- Establishment of a Limited Liability Company (GmbH) - Corporate Law
- October 31, 2013 | Author: Michael Rainer
- Law Firm: GRP Rainer LLP - Hamburg Office
- A GmbH can be established not only for commercial purposes, but also for non-commercial or non-material purposes.
GRP Rainer Lawyers and Tax Advisors in Cologne, Berlin, Bonn, Bremen, Dusseldorf, Essen, Frankfurt, Hamburg, Hanover, Munich, Nuremberg, Stuttgart and London - www.grprainer.com/en conclude: A limited liability company (GmbH) is usually established for the purpose of achieving economic gains. A non-material purpose for a GmbH exists when the company is not pursuing any economic interests. A GmbH could also have other intended purposes. For example, a financial administration may form a GmbH for the purpose of public interest services. It could thus profit from the GmbH’s limited liability without having to accept a loss of influence. With increasing frequency, self-employed people establish a GmbH; this is especially useful for lawyers, tax consultants and engineers.

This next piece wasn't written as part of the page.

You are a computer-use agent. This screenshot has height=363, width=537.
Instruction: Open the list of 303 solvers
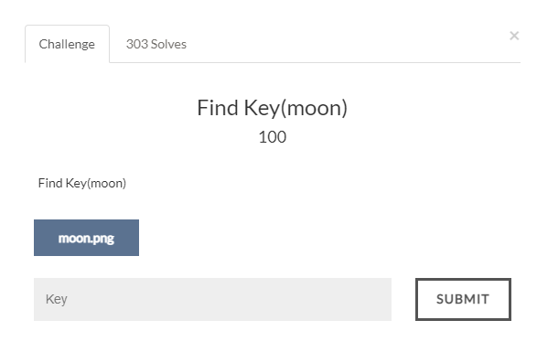click(x=156, y=44)
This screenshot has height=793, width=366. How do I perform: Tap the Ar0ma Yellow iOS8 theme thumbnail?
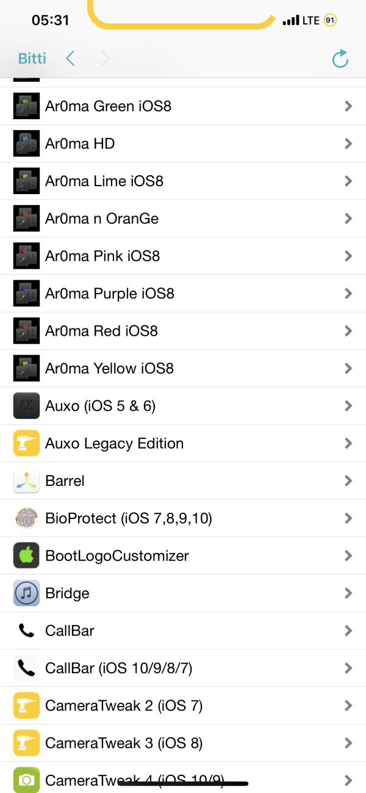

Regardless of the GmbH’s numerous new fields of application, its limitations should not be disregarded. For example, a GmbH is not allowed to have a purpose that is against the law or contrary to social standards. It would be against the law if an admissible legal transaction is prohibited due to its nature.
If a GmbH has a purpose that is not admissible, its articles of incorporation would be invalid from the start. Such invalidity could be asserted by anyone as long as the company has not yet been entered in the commercial register. The result would be that the court would not register the company. If the registration has already taken place, the company has been established. In that case, an annulment suit would have to be filed or the company could be annulled by the public authorities.

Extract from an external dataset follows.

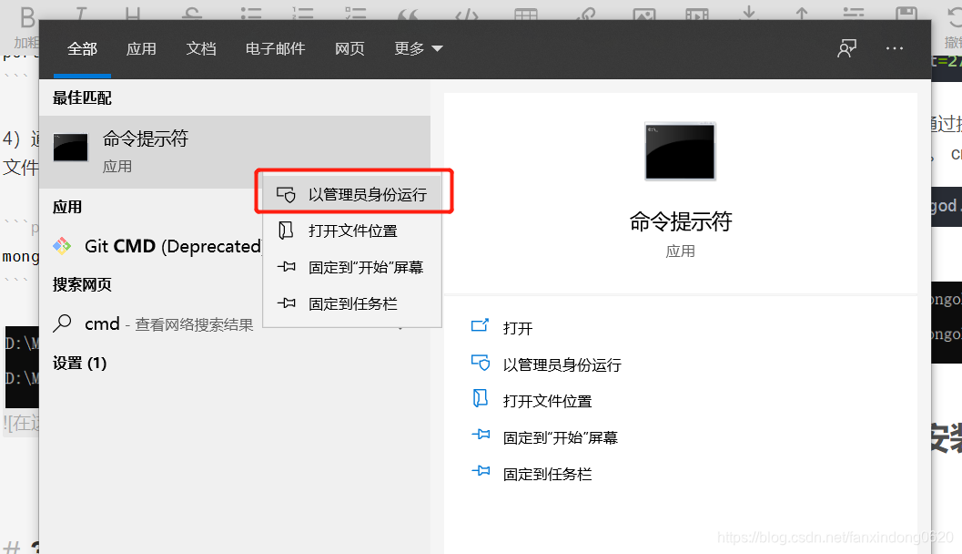This screenshot has height=554, width=962.
Task: Insert a hyperlink using the chain icon
Action: [x=585, y=13]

If the nature of business is admissible, but the corporate purpose is inadmissible, partners may at best have the right to withdraw.

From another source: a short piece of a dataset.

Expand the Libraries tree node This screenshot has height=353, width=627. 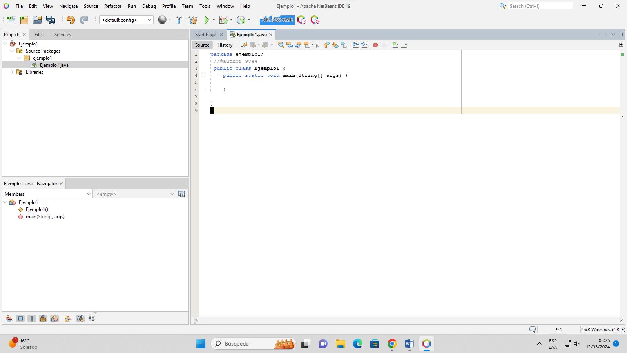pyautogui.click(x=12, y=72)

Often, the complexity of German corporate law means that legal help becomes necessary. Especially with regard to a company’s purpose, a lawyer with experience in commercial law can offer advice even prior to establishing the firm. In formulating the articles of incorporation, such a lawyer will take the wishes of partners as well as legal provisions into account. This is how legal problems can often be avoided at the outset.